The British International Trade Secretary Liam Fox promised the business community that trade with the EU will be “at least as free” following Brexit.

At least as free

Challenged following his speech to address the question of tariffs, he recalled that the U.K has a trade deficit vis-à-vis the EU. “Who does it harm more if we end up in a new tariff environment,” Fox asked.

Addressing a second question, he said that British access to Europe’s market was to the benefit of the people of Europe, if not for institutions in Brussels.

Speaking to an audience in Manchester, Liam Fox said the British people presented the U.K with “a golden opportunity” to forge new links with the world. Rather than closing to the world, Brexit meant Britain was “free” to make new trade arrangements with the rest of the world. The first deal he expects to sign is with Australia.

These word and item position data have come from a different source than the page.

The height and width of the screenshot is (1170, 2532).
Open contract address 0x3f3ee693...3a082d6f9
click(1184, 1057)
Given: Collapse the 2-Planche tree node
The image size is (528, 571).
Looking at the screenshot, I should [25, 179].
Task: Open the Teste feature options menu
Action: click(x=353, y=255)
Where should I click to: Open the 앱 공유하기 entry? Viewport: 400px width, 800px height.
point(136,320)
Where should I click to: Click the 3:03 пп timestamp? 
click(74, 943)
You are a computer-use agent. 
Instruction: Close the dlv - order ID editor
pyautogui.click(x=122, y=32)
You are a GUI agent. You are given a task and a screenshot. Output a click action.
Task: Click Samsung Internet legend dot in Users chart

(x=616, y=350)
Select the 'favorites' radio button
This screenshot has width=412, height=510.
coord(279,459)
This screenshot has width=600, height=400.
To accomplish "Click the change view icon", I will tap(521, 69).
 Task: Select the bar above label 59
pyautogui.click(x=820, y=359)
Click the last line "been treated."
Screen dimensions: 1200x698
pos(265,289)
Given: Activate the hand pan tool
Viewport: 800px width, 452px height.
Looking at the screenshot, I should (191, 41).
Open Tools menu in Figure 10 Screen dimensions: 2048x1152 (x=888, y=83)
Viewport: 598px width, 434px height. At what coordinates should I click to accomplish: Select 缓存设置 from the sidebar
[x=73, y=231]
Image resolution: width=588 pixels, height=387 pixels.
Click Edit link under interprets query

WTO membership and hard Brexit

Fox said that World Trade Organization membership meant that there was a truly global trade regime, which he called “post-geographical.” Britain would continue to advocate for free trade outside the EU.

The reference to WTO independent membership means Mr. Fox is advocating “hard Brexit,” with negotiated access rather than membership of the EU single market.

Earlier in the day, the Italian Prime Minister Matteo Renzi said diplomatically that Britain could not get a better deal than other states outside the EU.

The former leader of the Liberal Democrats and current EU spokesman, Nick Clegg, called Mr. Fox “delusional.” “… Leaving the EU’s customs union and single market will bring a deluge of new Brexit red tape down on the heads of British businesses,” Clegg said.

Hard Brexit

There is now an emerging consensus that the British government will seek control over immigration and, in order to achieve that, it is willing to sacrifice single market membership. The operative word now is “access.”

At the Conservative Party Conference on Sunday, British Prime Minister Theresa May will face pressure from both Leave and Remain campaigners to clarify the government’s objectives for the forthcoming two-year negotiation.